I need the lines below from the one with "Open the shopping cart icon" down to the one with "Click the 入学日期" reproduced exactly, both ends included, and nothing else.

┄┄┄┄┄┄┄┄┄┄┄┄┄┄┄┄┄┄┄┄

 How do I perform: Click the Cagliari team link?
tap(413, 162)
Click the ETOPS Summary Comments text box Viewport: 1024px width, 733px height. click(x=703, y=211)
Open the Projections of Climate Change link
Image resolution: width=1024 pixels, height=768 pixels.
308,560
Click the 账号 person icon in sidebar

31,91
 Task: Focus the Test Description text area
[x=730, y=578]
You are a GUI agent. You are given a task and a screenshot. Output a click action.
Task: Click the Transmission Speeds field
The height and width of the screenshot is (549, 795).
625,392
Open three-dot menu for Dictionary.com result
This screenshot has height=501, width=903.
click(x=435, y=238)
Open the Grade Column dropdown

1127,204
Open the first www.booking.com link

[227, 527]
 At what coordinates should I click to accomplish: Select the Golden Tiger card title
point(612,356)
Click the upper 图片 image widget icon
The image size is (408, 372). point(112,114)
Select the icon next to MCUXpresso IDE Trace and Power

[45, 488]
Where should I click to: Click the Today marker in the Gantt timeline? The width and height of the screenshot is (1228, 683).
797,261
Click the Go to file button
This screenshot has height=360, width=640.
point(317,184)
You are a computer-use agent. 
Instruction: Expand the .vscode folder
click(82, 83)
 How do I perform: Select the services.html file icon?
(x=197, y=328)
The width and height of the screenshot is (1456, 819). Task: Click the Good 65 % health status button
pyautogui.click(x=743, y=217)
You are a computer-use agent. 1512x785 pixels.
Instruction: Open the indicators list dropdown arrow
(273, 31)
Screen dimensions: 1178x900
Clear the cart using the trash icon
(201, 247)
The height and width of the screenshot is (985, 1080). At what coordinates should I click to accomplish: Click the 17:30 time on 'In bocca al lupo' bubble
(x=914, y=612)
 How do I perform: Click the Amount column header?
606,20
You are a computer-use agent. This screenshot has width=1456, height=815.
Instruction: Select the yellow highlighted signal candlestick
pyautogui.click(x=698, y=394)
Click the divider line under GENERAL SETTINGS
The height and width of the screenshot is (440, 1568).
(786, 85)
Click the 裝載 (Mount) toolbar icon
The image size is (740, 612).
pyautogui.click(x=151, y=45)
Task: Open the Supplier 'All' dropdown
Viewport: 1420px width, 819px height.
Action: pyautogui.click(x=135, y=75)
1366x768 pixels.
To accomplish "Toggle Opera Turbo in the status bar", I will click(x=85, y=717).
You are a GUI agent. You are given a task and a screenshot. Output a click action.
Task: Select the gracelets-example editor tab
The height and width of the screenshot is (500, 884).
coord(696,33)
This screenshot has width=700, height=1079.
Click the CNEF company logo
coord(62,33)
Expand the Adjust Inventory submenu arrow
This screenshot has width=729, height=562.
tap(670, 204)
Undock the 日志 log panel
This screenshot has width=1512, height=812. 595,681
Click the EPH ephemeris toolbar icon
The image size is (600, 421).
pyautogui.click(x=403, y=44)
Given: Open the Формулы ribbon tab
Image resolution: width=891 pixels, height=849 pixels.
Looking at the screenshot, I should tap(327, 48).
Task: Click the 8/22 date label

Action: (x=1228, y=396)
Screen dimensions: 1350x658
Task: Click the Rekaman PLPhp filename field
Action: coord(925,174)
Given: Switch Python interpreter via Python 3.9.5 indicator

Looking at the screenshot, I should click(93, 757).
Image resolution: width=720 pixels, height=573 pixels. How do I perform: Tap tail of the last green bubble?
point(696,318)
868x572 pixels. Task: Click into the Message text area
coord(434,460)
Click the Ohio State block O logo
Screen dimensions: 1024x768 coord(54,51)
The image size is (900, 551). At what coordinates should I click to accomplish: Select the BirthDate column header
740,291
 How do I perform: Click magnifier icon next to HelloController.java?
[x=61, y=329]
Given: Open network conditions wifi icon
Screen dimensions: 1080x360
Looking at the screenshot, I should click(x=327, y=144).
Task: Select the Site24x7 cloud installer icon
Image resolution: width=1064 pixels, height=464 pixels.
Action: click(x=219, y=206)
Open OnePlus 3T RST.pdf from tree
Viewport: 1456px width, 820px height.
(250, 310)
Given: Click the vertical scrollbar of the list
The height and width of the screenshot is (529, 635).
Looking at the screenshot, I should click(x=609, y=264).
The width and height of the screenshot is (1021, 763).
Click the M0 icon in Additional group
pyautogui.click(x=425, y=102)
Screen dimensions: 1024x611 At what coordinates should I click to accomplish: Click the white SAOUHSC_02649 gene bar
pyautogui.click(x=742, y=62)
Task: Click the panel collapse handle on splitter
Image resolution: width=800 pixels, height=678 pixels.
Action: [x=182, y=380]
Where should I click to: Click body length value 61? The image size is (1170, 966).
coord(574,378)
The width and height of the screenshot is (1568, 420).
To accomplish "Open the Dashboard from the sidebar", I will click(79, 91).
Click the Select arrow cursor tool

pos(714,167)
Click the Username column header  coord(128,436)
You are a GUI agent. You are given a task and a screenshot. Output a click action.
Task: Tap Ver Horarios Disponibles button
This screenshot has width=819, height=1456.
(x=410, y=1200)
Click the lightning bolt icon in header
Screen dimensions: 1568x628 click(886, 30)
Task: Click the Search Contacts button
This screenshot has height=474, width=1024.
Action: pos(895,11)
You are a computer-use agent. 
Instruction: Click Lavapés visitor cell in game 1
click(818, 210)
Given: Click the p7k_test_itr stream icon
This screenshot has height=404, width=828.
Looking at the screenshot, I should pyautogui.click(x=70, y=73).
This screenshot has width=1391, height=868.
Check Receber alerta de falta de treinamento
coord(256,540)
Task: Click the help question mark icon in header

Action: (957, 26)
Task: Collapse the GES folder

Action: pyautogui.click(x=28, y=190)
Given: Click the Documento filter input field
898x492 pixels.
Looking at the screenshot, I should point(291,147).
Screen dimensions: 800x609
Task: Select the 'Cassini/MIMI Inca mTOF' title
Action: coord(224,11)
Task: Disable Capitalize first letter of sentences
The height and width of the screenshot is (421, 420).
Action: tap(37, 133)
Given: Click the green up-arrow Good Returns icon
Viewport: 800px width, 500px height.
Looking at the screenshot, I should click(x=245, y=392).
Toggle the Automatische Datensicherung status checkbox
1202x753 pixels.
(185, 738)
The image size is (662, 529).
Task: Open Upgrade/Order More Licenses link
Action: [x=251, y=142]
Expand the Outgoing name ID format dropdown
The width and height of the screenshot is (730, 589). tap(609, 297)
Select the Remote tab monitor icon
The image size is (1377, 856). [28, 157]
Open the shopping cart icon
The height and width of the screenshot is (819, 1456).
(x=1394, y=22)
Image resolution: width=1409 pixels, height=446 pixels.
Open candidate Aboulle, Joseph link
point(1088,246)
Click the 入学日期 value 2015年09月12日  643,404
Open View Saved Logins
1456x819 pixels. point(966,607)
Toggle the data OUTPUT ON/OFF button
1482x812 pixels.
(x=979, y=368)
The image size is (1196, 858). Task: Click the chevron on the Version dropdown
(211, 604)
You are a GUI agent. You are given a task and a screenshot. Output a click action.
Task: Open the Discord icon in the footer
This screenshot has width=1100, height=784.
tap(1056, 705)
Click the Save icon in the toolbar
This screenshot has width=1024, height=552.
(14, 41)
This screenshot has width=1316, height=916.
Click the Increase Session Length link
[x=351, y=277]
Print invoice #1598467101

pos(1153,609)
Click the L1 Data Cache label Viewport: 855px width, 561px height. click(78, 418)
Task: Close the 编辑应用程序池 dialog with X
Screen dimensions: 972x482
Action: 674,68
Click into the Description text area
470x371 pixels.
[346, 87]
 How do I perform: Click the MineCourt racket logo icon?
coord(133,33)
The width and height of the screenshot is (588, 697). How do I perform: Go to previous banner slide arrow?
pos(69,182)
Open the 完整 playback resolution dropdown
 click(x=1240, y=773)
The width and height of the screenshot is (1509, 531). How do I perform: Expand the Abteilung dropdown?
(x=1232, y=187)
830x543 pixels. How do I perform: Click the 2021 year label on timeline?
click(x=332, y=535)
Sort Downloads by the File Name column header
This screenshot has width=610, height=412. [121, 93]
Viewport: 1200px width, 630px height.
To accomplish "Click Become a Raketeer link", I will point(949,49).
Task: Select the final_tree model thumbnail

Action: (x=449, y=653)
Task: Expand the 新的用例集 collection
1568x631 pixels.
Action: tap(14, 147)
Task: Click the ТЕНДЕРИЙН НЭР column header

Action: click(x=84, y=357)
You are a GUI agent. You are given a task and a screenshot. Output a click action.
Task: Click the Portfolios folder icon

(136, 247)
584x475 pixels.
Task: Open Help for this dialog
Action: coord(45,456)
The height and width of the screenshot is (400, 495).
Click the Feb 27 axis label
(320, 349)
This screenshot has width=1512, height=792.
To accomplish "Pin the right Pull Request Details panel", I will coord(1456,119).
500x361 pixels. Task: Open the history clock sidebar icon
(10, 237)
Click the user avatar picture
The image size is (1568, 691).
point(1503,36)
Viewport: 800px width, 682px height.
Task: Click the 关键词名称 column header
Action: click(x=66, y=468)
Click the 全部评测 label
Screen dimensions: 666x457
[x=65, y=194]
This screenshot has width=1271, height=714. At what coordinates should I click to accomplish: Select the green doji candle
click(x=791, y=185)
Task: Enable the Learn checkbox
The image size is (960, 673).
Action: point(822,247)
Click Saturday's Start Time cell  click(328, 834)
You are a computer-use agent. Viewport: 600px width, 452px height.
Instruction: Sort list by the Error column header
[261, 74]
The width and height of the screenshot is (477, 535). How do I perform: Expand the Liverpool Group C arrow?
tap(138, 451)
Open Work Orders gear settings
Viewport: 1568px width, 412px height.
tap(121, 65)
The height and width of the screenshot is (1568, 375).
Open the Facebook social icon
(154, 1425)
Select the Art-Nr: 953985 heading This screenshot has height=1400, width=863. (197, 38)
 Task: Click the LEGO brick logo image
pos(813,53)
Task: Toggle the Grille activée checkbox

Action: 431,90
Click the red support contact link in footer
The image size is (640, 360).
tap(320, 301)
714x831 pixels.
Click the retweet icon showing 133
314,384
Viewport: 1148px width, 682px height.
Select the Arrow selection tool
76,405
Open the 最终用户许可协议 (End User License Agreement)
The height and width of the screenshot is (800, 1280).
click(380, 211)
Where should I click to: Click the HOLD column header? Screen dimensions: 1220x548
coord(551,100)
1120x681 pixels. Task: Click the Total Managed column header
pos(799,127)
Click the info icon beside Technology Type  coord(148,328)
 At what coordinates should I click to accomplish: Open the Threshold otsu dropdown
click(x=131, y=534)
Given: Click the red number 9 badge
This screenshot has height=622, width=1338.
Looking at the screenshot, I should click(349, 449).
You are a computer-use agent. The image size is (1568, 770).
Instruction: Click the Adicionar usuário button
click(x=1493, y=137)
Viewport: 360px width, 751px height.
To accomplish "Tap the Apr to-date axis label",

┄┄┄┄┄┄┄┄┄┄┄┄┄┄┄┄┄┄┄┄

**Task result**
Open the shopping cart icon
The height and width of the screenshot is (819, 1456).
(x=1394, y=22)
Image resolution: width=1409 pixels, height=446 pixels.
Open candidate Aboulle, Joseph link
point(1088,246)
Click the 入学日期 value 2015年09月12日  643,404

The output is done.